The musician responsible for scoring the Air Force Reserve's Super Bowl commercial that sounds similar to the White Stripes' "Fell in Love with a Girl" has taken full responsibility for the controversy, absolving the Air Force Reserve of any blame and stating the resemblance between the two songs was pure coincidence. "I'm sorry it sounds the same. It wasn't my intention, truly, truly, truly," composer Kem Kraft told the New York Times, adding that if the White Stripes "want to call me and talk to me, as far as I'm concerned, I'm responsible for this. Just me."
As Rolling Stone reported yesterday, the White Stripes objected to the Air Force Reserve's use of a song that seemed to mirror their White Blood Cells single. The band and their management threatened legal action over the commercial, which was removed from the Air Force Reserve Website once the controversy began to spread.

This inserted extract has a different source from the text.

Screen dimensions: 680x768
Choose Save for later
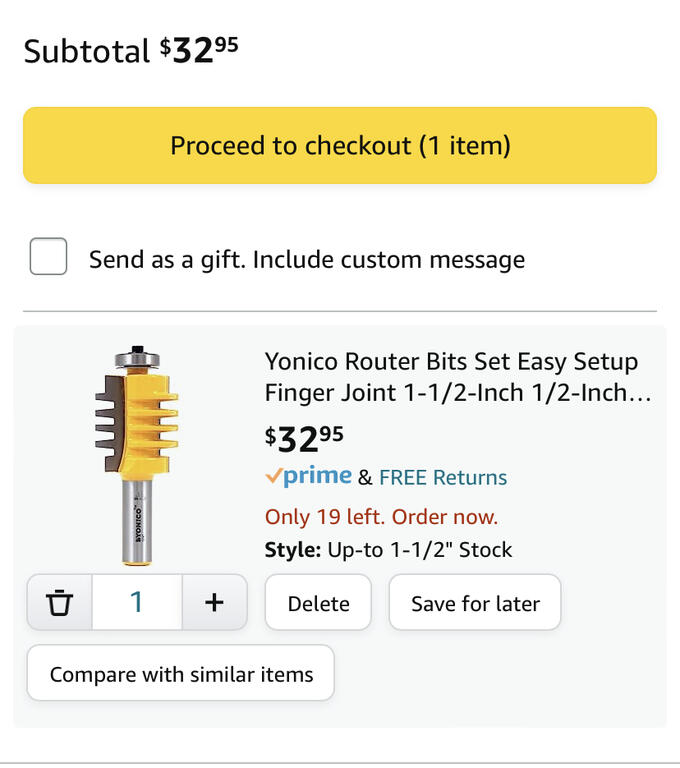click(x=475, y=603)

Kraft told the NYT that he submitted three high-octane pieces of music to the producers of the ad, who told Kraft to "beef it up, make the drums stronger and put on an echo guitar" on the track that eventually wound up in the commercial. Fast Forward Productions' Mike Lee, whose company helmed the ad, insisted he never heard "Fell in Love with a Girl," and told the Times, "I wasn't familiar with the White Stripes song. I've heard of the White Stripes but I'm not a listener of theirs. I had no idea there was similarity until after the fact." In a statement yesterday, the Air Force Reserve reiterated the claim, saying, "There was never any intention to utilize any existing music or to sound like any music by the band White Stripes or any other musical performer. Any similarity or likeness to any other music is completely unintentional."